Glücklicherweise gibt es eine Impfung, die sogar kurz nach einer Ansteckung noch wirkt. Allerdings gibt es nicht genug Impfstoff und die Produktion lässt sich nicht so schnell hochfahren. In Berlin wird erst seit dem 13.Juli gegen Affenpocken geimpft. Doch die bislang deutschlandweit gelieferten 45000 Dosen des Impfstoffs Imvanex sind bereits verbraucht.

Weitere 200000 Dosen sollen im September eintreffen. Nur reichen sie nicht mal, um die Risikogruppen zu immunisieren. Nach Schätzungen des RKI sollten 130000 Menschen geimpft werden. Die Stiko hat daher die Impfempfehlung so modifiziert, dass ­zunächst eine Impfdosis ausreicht. Die für eine andauernde Immunisierung nötige zweite Impfung soll erst erfolgen, wenn ausreichend Impfstoff vorhanden ist. Die Deutsche Aidshilfe geht sogar davon aus, dass eine Million Dosen benötigt würden.

Nun kann man natürlich fordern, dass die Bundesregierung mehr Impfstoff ankauft, dass der Patentschutz aufgehoben und die Produktion umgestellt wird. Doch es reicht nicht, nur zu schimpfen, dass es zu wenig Impfstoff gibt, wie es beispielsweise der Lesben- und Schwulenverband in Deutschland tut. Dass der Affen­pockenausbruch nicht verebbt, liegt nicht nur an »der Politik« oder den Profitinteressen von »Big Pharma«, sondern auch daran, dass die Szene ihren eigenen Anteil nicht ernstzunehmen scheint.

Es führt kein Weg daran vorbei, auch das eigene Verhalten zu verändern. Viele ignorieren ohnehin die Gefahr, die von Covid-19 weiterhin ausgeht, und möchten endlich wieder »normal« leben und unbeschwert feiern gehen. Es ist mehr als verständlich, wenn die Leute im dritten Pandemiejahr und angesichts vielfältiger Krisen die Schnauze voll haben von Verzicht und auch vom Vernünftigsein. Auch ich würde gerne endlich wieder auf eine queere Playparty gehen.

Will man aber kein Teil des Problems sein, muss man leider ­anerkennen: In Berlin auf Events zu gehen, um im Dunkeln Sex mit Fremden zu haben, ist derzeit eine ganz schlechte Idee, für die ­eigene Gesundheit und die von anderen. Männer, die Sex mit Männern und vor allem mit häufig wechselnden Partnern haben, sind eben nicht nur Opfer einer neuen Seuche. Sie sind derzeit auch die hauptsächlichen Verbreiter in ihren eigenen Communities. Und darum auch die, an die man appellieren muss, sich selbst und andere zu schützen.
++++++++++++++++++++
## Aufgaben
[A] Schreiben Sie aus dem Text über die Affenpocken den Abschnitt von "Glücklicherweise gibt es" bis einschließlich "Dosen benötigt würden." ab.
[B] Wie viele Dosen des Impfstoffs Imvanex waren laut dem Text über die Affenpocken bislang deutschlandweit geliefert worden?
++++++++++++++++++++
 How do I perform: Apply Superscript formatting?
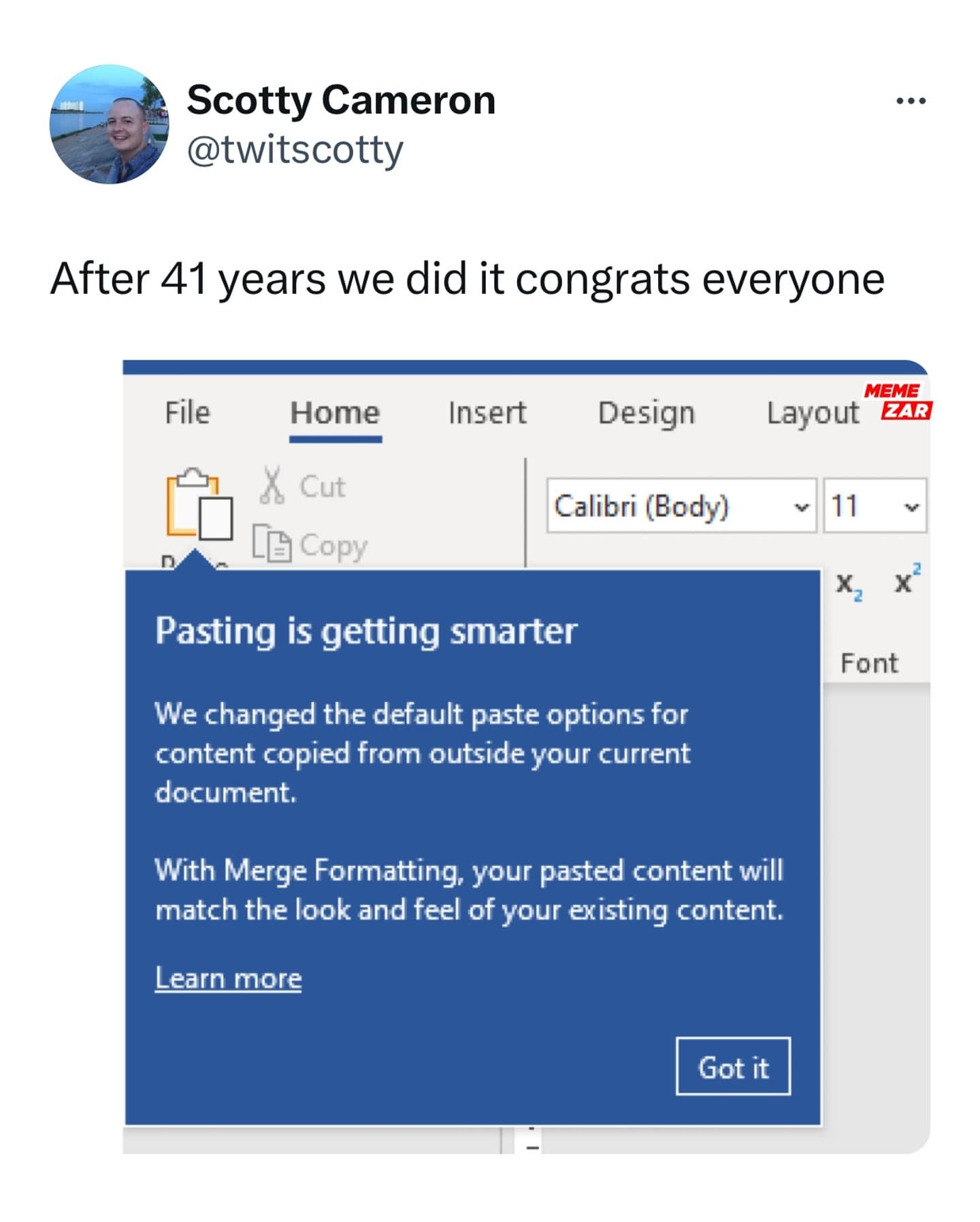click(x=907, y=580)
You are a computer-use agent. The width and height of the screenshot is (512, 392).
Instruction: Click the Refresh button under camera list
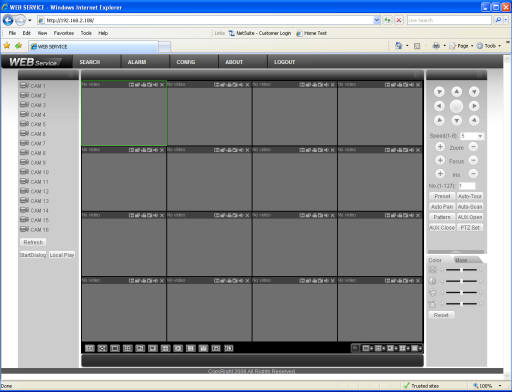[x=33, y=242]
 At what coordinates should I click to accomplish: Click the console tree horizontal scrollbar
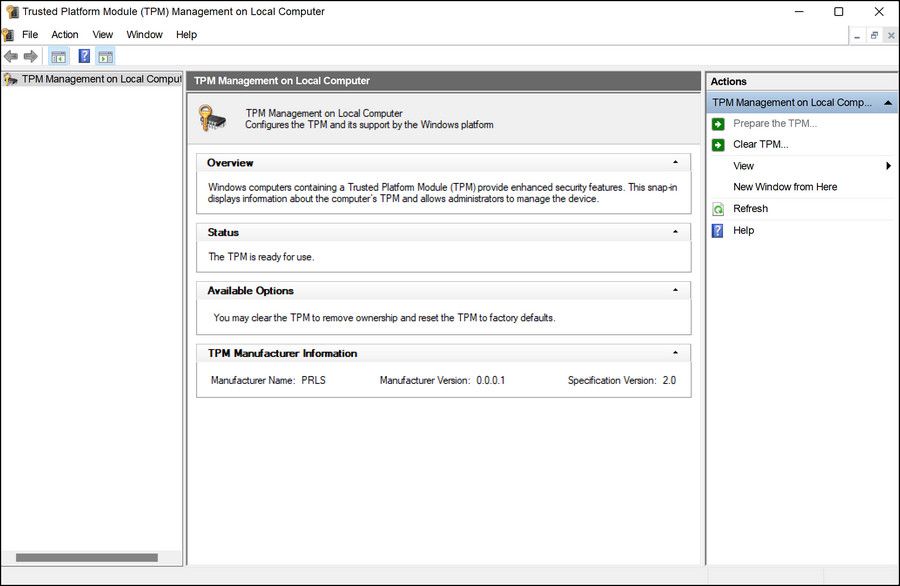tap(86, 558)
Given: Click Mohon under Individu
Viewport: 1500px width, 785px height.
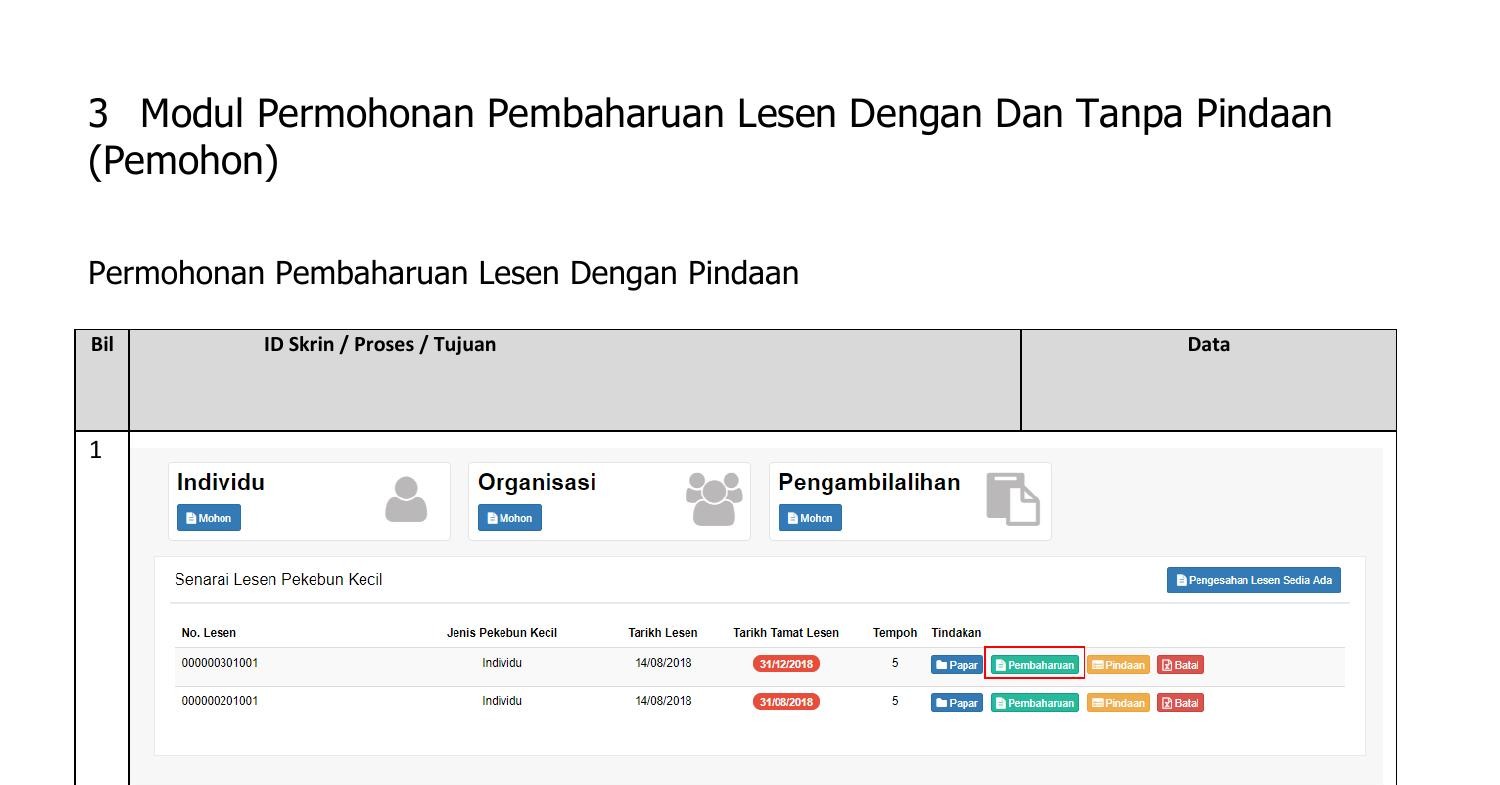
++++++++++++++++++++
## Lösungen
[A]
Glücklicherweise gibt es eine Impfung, die sogar kurz nach einer Ansteckung noch wirkt. Allerdings gibt es nicht genug Impfstoff und die Produktion lässt sich nicht so schnell hochfahren. In Berlin wird erst seit dem 13.Juli gegen Affenpocken geimpft. Doch die bislang deutschlandweit gelieferten 45000 Dosen des Impfstoffs Imvanex sind bereits verbraucht.

Weitere 200000 Dosen sollen im September eintreffen. Nur reichen sie nicht mal, um die Risikogruppen zu immunisieren. Nach Schätzungen des RKI sollten 130000 Menschen geimpft werden. Die Stiko hat daher die Impfempfehlung so modifiziert, dass ­zunächst eine Impfdosis ausreicht. Die für eine andauernde Immunisierung nötige zweite Impfung soll erst erfolgen, wenn ausreichend Impfstoff vorhanden ist. Die Deutsche Aidshilfe geht sogar davon aus, dass eine Million Dosen benötigt würden.

[B] 45000 Dosen